El Salvador


Studies in El Salvador have shown that children less than five years old have been malnourished throughout the last three decades. Stunting (low height for age) is the most important problem. The prevalence of stunting among children less than five years old has decreased by more than half from 44% in 1979 to 32% in 1988 and 23% in 1993. According to the recent results of the FESAL survey in 1998, half of children in rural areas are stunted, and the prevalence rates are highest in the departments of and Cuscatlan (in the latter, 30% of children were stunted, half of whom severely so i.e. falling below -3 SD). All studies carried out at the national level look at children less than five years old, and for this reason, anthropometric data for adolescents and adults is not available.

Micronutrient deficiencies, mainly iron, vitamin A and iodine, are all present in El Salvador as shown already in the first national nutrition survey in the sixties. These deficiencies were considered to be national public health problems. Currently, the law of iodisation of salt is being implemented, along with programmes for the fortification of sugar with vitamin A, as well as flour of wheat and maize with iron and folic acid. Although their prevalence has decreased, these deficiencies continue to be a public health problem.

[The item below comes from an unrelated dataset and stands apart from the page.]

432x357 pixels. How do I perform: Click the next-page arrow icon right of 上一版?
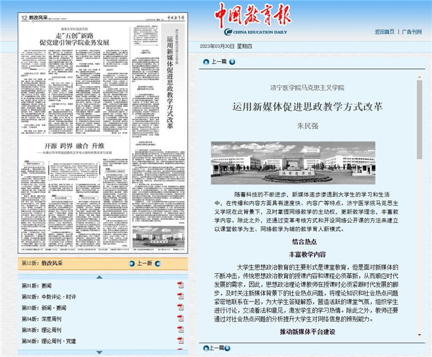157,263
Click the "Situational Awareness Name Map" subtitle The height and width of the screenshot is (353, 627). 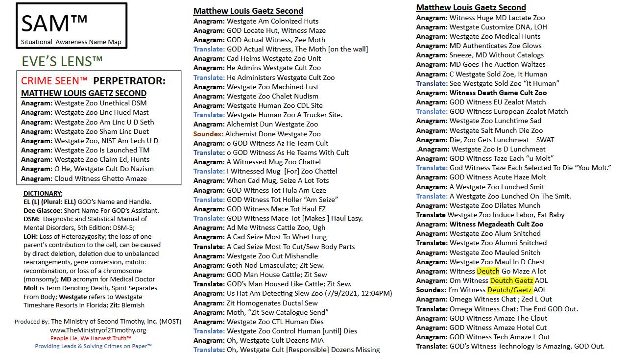coord(71,42)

The two food consumption surveys carried out in El Salvador showed a decreasing total dietary energy intake from 2175 to 1833 kcal/pers/day in 1965-67 and in 1988, respectively.

El Salvador has suffered a civil war in the eighties, causing a reduced food access and also important displacement of populations from rural areas where most of the cereal internal demand was produced. Food aid has greatly increased in order to cover the demand in food availability, although a decrease in true consumption has been registered.